A dog bite can leave you with serious injuries. If you are a victim of a dog attack, you may be eligible for compensation through Georgia’s premises liability lawsuit. However, to recover your damages, you need to prove that the pet owner was negligent and that the attack was preventable.
Like in any other civil lawsuit, there has to be sufficient evidence to determine liability. This is where the elements of negligence come in.
So how is negligence determined in a dog bite case?

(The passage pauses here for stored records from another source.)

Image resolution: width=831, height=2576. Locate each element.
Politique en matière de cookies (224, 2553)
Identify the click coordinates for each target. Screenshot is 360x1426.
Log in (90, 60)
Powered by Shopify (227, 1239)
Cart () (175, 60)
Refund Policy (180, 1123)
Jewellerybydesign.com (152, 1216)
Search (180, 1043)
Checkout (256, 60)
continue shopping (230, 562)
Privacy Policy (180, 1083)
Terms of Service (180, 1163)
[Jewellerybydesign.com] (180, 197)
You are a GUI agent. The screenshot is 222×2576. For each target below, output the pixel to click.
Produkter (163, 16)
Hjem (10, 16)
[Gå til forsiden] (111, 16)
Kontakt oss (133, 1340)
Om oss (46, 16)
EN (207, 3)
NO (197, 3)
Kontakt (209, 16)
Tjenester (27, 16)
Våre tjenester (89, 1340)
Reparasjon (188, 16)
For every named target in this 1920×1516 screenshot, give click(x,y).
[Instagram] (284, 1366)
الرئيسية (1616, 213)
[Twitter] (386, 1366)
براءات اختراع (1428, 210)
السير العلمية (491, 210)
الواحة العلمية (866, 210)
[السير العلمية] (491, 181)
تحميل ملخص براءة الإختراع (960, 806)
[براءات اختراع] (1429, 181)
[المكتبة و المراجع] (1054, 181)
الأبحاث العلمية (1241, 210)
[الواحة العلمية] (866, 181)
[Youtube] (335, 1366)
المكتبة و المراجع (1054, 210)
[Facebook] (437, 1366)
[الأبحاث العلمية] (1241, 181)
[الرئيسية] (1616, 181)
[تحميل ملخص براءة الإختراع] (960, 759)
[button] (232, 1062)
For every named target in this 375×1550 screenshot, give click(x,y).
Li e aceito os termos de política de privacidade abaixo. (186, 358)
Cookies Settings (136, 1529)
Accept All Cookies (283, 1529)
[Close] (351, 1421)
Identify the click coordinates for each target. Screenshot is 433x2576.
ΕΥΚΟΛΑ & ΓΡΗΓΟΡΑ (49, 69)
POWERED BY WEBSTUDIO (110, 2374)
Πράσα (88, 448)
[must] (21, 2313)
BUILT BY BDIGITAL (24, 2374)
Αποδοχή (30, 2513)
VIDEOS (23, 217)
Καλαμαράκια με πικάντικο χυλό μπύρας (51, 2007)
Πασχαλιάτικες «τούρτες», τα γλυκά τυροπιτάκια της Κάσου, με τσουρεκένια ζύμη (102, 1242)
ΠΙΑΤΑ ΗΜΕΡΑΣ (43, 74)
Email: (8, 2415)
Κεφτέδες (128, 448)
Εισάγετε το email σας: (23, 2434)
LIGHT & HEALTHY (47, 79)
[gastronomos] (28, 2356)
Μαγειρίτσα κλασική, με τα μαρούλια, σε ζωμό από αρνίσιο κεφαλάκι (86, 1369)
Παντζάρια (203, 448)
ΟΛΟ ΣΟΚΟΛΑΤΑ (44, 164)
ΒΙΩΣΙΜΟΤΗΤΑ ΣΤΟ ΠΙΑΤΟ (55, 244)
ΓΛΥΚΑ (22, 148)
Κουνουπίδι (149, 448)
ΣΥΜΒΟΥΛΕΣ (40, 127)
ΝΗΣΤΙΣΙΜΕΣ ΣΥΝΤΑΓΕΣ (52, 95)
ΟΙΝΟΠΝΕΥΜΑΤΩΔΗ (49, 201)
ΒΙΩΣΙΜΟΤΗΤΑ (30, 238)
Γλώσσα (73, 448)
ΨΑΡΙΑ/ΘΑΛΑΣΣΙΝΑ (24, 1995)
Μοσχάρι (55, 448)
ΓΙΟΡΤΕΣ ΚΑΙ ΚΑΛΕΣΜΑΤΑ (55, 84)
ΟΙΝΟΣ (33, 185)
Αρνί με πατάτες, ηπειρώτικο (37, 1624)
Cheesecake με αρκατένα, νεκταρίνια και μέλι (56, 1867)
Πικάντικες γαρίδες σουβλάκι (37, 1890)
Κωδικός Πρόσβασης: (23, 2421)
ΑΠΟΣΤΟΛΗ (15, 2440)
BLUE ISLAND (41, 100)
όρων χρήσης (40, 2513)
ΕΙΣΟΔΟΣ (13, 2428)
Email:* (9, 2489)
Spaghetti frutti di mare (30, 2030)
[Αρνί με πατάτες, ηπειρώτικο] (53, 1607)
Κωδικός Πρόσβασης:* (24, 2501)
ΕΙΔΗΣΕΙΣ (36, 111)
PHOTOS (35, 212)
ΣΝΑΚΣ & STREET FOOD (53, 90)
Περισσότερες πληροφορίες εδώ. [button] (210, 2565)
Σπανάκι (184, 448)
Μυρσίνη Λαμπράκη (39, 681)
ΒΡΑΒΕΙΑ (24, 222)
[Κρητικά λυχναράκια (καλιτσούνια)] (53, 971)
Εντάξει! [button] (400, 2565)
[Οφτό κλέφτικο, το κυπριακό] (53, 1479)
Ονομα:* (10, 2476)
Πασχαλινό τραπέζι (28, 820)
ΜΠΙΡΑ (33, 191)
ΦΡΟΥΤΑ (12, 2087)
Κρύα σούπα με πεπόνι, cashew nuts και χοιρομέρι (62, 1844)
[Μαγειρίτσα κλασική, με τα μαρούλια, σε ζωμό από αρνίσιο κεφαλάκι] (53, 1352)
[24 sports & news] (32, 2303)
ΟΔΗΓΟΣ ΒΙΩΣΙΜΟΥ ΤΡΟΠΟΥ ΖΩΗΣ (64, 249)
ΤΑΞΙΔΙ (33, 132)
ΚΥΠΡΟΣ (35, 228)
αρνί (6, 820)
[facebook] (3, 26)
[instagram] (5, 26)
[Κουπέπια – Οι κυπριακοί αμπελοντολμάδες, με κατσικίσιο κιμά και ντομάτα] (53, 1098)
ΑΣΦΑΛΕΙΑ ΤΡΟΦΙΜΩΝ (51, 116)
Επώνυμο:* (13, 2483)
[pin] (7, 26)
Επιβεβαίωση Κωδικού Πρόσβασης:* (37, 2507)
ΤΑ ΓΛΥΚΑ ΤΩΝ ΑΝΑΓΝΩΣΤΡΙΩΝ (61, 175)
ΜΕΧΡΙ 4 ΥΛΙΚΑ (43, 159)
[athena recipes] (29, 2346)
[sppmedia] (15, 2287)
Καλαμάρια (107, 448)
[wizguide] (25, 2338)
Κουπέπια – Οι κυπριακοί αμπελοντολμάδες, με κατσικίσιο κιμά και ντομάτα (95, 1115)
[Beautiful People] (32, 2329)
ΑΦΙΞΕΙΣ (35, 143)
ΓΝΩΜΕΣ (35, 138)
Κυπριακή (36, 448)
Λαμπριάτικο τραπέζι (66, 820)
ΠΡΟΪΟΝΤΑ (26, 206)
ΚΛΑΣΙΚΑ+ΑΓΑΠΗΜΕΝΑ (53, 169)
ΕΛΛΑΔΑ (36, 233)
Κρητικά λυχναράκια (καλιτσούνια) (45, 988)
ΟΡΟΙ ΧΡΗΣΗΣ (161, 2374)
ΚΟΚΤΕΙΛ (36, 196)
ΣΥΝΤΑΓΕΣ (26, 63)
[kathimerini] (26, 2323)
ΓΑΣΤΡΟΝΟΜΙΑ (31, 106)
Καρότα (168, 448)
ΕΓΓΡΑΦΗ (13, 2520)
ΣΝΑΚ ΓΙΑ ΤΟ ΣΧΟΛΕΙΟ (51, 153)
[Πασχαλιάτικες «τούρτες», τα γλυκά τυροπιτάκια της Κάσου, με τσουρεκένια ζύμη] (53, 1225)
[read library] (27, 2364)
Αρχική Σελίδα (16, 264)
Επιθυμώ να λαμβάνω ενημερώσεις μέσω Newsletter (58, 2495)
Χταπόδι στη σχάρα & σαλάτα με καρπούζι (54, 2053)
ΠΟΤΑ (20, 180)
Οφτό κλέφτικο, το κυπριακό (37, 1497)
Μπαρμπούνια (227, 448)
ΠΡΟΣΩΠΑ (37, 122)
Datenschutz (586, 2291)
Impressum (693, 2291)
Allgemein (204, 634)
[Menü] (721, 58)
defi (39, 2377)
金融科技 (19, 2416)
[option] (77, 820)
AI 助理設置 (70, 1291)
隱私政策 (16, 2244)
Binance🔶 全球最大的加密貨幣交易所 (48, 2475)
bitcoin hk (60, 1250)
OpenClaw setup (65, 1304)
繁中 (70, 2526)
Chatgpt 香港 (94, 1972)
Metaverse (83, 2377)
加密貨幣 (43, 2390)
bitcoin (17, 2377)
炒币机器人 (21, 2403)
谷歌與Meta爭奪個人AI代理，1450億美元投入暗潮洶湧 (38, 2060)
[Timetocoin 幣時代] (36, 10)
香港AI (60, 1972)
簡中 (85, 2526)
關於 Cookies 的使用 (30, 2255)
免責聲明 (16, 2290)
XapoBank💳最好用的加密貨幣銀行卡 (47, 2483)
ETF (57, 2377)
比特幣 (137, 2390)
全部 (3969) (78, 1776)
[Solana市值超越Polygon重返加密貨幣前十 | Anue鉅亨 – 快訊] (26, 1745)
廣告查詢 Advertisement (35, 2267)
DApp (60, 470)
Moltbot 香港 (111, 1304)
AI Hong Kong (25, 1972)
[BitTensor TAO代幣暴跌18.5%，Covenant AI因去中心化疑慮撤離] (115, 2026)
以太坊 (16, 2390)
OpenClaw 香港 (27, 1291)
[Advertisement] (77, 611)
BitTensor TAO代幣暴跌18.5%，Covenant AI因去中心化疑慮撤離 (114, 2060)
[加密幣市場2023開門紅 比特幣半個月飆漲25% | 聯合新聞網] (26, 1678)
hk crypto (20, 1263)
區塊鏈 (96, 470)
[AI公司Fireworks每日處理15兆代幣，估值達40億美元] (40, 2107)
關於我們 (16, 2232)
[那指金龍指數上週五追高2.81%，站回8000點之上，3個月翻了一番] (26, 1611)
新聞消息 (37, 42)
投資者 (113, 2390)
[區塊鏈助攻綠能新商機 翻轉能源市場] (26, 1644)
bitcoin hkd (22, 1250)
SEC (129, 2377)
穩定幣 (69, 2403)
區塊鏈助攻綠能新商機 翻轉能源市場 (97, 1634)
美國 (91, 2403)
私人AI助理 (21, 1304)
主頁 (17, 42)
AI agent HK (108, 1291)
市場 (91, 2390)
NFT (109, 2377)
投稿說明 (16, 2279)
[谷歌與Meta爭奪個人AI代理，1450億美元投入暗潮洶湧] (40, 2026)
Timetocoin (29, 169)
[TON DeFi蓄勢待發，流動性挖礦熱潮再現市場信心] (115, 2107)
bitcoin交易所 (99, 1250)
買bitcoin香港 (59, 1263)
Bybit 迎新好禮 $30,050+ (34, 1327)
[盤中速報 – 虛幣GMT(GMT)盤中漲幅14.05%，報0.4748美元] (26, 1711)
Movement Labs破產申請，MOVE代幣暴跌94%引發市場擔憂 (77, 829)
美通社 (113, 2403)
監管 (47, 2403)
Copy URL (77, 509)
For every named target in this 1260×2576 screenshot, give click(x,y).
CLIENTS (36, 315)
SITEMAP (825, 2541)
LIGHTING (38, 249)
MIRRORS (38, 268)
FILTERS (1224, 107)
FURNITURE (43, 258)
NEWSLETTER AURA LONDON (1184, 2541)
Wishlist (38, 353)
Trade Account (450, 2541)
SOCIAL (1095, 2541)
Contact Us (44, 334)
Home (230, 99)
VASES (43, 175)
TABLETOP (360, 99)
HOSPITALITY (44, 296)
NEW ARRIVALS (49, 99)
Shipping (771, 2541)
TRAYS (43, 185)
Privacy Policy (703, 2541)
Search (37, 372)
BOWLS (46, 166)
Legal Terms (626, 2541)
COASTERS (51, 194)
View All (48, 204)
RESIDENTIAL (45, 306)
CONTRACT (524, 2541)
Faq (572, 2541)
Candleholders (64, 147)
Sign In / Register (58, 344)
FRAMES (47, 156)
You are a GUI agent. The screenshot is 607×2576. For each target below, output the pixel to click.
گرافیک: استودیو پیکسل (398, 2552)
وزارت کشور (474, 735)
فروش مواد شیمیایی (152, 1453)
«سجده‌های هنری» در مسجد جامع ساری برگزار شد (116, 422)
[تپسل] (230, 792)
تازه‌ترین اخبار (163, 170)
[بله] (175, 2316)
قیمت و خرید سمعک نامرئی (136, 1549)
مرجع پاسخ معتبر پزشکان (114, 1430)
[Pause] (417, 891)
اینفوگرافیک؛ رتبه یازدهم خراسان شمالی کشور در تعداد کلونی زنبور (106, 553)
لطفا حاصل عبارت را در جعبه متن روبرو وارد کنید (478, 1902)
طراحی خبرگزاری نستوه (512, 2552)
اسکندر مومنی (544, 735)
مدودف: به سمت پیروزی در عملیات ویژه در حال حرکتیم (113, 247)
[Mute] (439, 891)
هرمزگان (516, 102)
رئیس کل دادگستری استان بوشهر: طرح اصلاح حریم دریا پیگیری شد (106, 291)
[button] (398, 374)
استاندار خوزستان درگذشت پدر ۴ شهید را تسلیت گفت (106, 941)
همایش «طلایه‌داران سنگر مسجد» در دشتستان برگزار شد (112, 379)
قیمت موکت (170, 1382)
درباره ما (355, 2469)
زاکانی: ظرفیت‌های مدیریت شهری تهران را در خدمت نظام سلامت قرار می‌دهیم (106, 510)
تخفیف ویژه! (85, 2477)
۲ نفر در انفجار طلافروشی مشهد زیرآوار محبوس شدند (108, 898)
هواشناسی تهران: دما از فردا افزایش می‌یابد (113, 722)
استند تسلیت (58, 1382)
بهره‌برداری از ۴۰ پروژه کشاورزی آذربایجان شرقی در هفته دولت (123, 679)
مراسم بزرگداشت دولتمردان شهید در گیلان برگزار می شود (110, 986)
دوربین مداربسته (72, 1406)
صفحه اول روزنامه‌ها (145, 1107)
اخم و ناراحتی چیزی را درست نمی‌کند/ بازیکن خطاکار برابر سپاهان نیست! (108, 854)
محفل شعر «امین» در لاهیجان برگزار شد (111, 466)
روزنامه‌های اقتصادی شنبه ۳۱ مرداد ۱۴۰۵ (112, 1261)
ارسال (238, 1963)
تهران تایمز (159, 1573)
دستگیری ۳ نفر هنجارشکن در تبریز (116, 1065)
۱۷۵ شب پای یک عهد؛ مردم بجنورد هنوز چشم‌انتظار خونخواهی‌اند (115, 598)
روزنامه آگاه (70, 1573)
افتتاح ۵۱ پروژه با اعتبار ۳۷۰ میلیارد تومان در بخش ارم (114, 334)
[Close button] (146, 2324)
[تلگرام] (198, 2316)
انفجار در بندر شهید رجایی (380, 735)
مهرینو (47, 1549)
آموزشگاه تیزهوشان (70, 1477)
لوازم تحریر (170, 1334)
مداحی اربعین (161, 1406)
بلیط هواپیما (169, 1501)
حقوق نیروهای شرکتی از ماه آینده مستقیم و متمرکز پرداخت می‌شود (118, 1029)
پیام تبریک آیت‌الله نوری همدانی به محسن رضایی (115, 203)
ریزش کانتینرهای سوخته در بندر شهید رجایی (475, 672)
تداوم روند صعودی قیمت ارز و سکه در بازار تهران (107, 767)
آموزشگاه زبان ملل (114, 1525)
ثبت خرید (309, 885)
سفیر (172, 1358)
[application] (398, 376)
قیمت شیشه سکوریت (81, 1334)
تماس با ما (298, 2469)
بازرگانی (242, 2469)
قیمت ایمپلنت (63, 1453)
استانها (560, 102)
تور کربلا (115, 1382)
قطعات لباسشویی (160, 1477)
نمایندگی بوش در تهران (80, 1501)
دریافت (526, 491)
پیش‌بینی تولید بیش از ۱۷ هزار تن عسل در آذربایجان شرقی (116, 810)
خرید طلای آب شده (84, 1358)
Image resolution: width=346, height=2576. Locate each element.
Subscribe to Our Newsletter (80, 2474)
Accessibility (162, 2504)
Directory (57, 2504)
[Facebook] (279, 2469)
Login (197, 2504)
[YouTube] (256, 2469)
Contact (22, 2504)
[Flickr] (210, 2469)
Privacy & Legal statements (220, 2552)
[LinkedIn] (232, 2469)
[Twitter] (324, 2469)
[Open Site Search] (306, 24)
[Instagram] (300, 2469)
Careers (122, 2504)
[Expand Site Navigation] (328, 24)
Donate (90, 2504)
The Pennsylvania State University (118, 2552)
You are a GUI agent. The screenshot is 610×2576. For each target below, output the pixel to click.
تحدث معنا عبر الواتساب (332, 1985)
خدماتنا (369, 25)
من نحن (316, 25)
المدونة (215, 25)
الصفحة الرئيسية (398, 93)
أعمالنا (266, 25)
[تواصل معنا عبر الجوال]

Proving fault in most personal injury claims is usually straightforward. However, when it comes to a premises liability lawsuit that involves a dog bite, things can get a little tricky. After all, you cannot arraign a dog in court. In a dog attack case, you must prove that the dog owner is liable by establishing these elements of negligence:
Duty of care
Every dog owner has a duty to restrain their animal both in a public area as well as on private property.
Breach of duty
If the dog owner fails to restrain the animal, leading to an attack, then you can have grounds to argue that they breached their duty of care to you.
To establish the compensation amount, there has to be proof of injuries. And those injuries must be directly attributable to the attack. For instance, if the dog attack resulted in lacerations that required hospitalization, then you should be able to claim compensation for your treatment costs.
Being attacked by a dog is never enough to pursue compensation. You must have sustained injuries that lead to provable damages. This must include economic as well as non-economic damages that are directly attributable to the attack.
If you are attacked by someone’s dog, you should consider exploring your legal options so you can pursue the compensation you deserve for your damages.